**Exercise material**
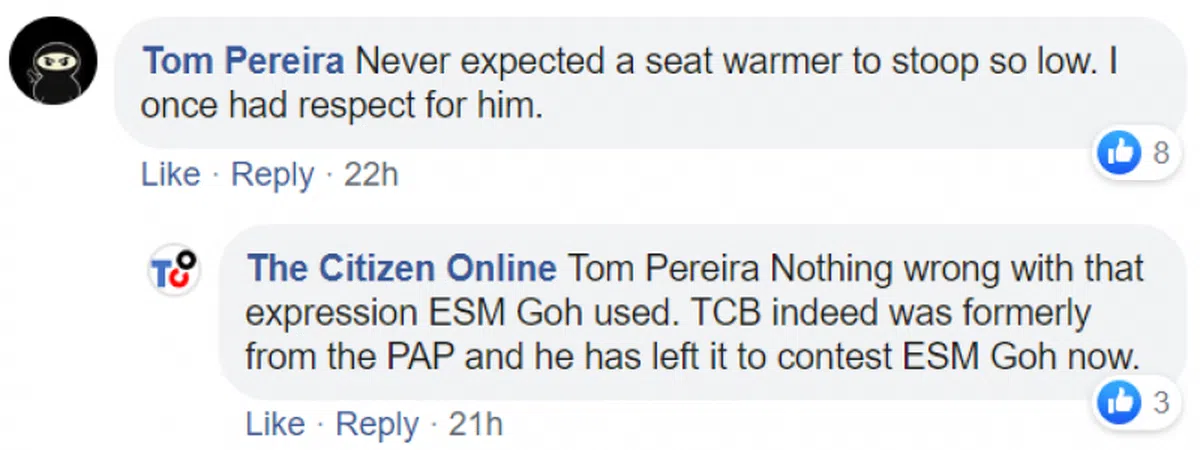1200x450 pixels.
Task: Open the 21h reply timestamp
Action: pos(475,424)
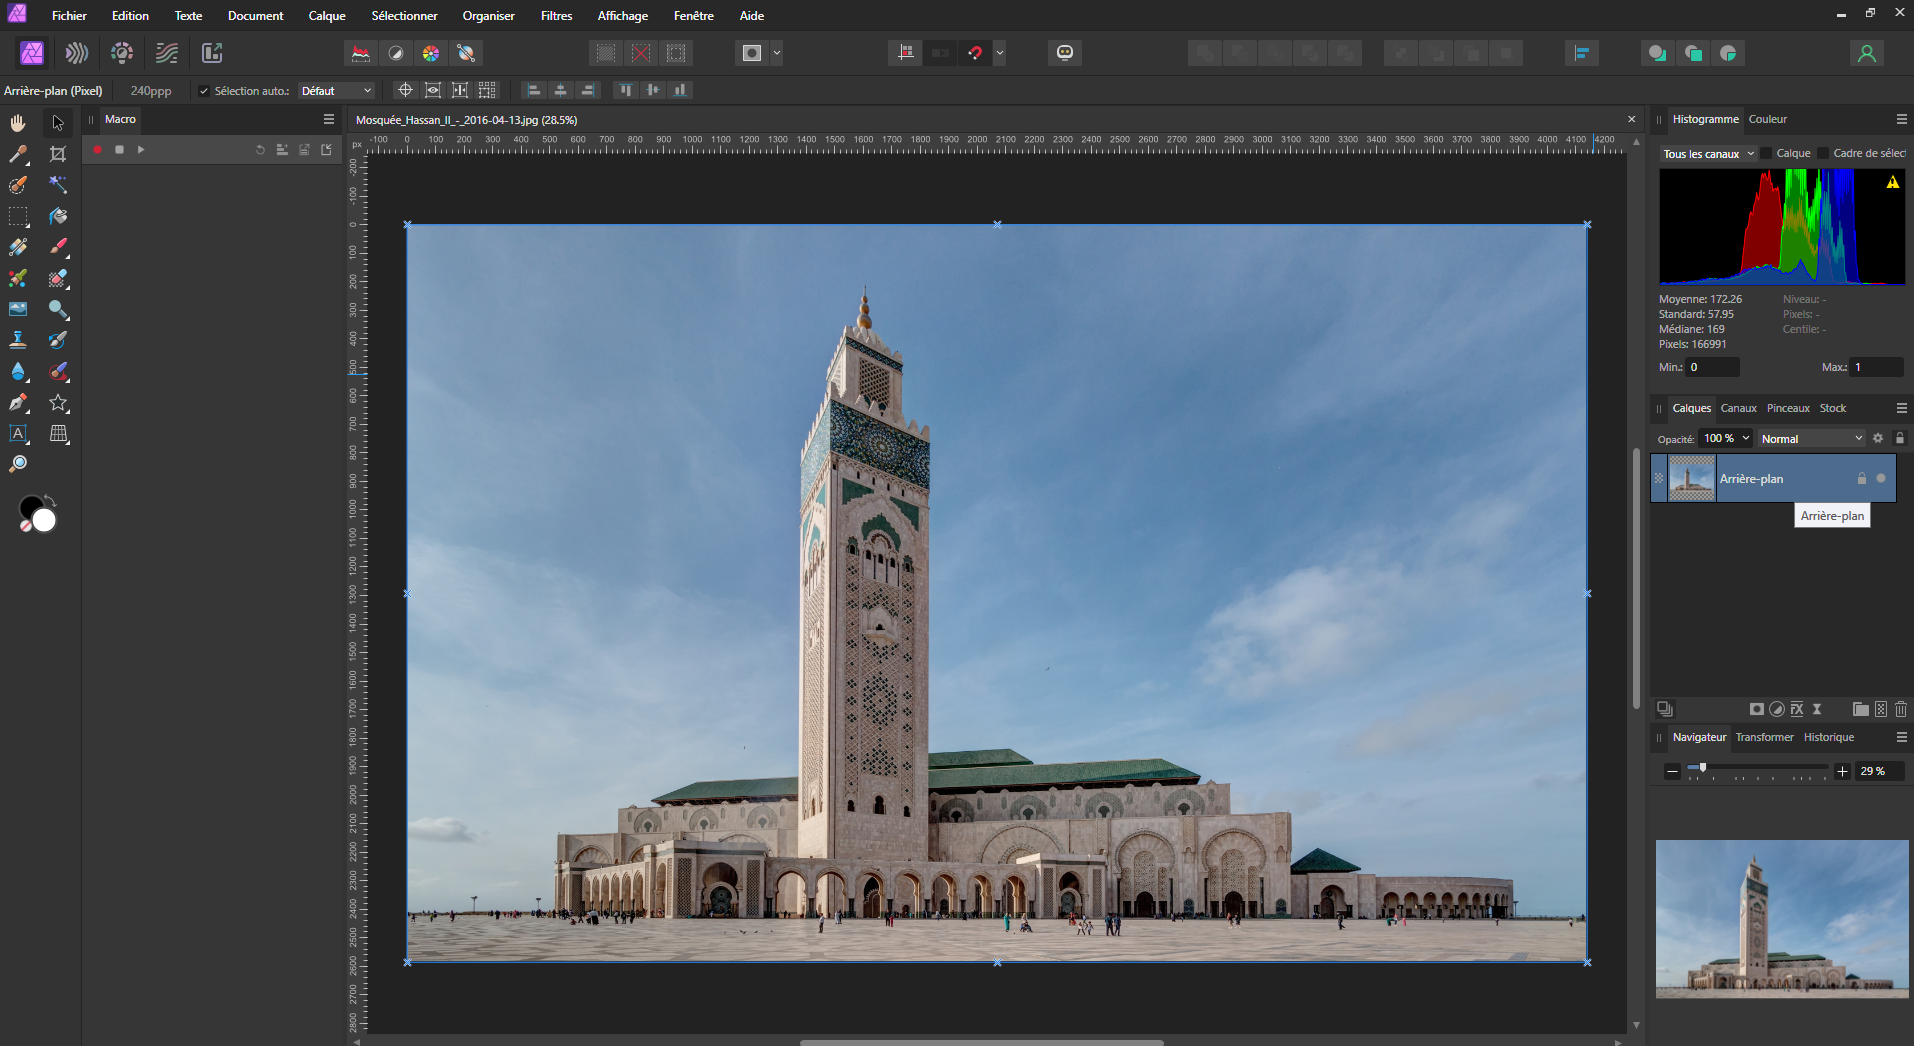
Task: Enable the Calque checkbox in Histogramme
Action: coord(1766,153)
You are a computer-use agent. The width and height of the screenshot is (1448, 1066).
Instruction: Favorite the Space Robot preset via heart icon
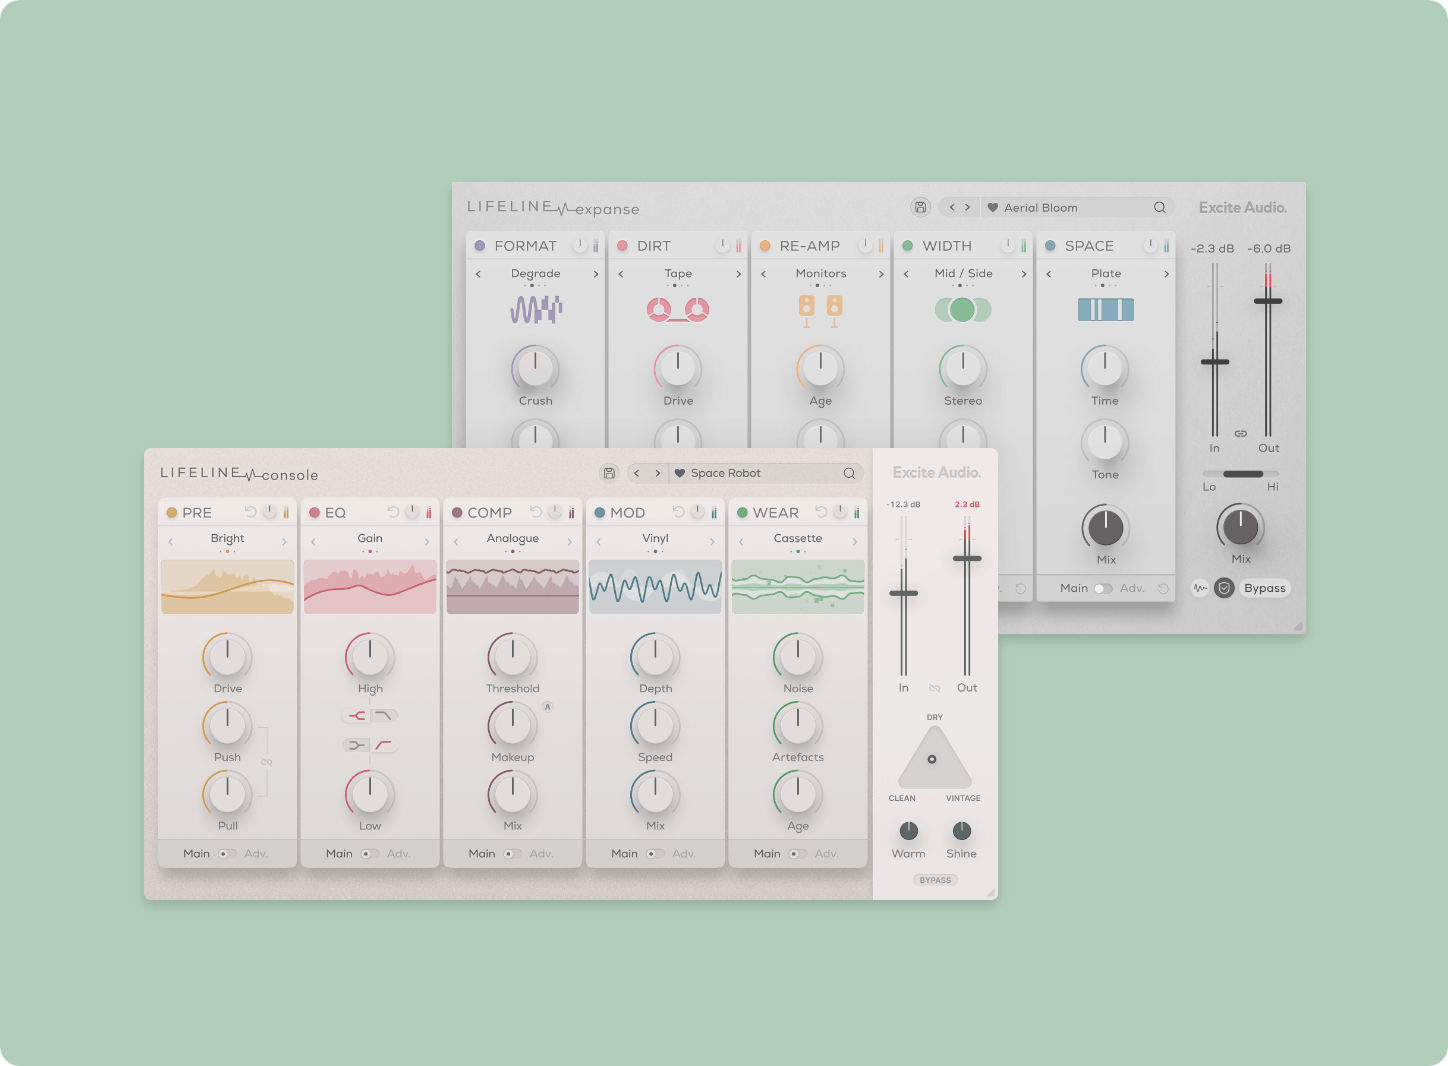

**Work to be completed**
Reproduce the lines above, swapping "heart icon" for "star icon" and leaving all other text unchanged. Omit the pictures from your answer.

**Written solution**
1200x450 pixels.
Task: Open the 21h reply timestamp
Action: pos(475,424)
Task: Enable the Calque checkbox in Histogramme
Action: coord(1766,153)
You are a computer-use agent. The width and height of the screenshot is (1448, 1066).
Instruction: Favorite the Space Robot preset via star icon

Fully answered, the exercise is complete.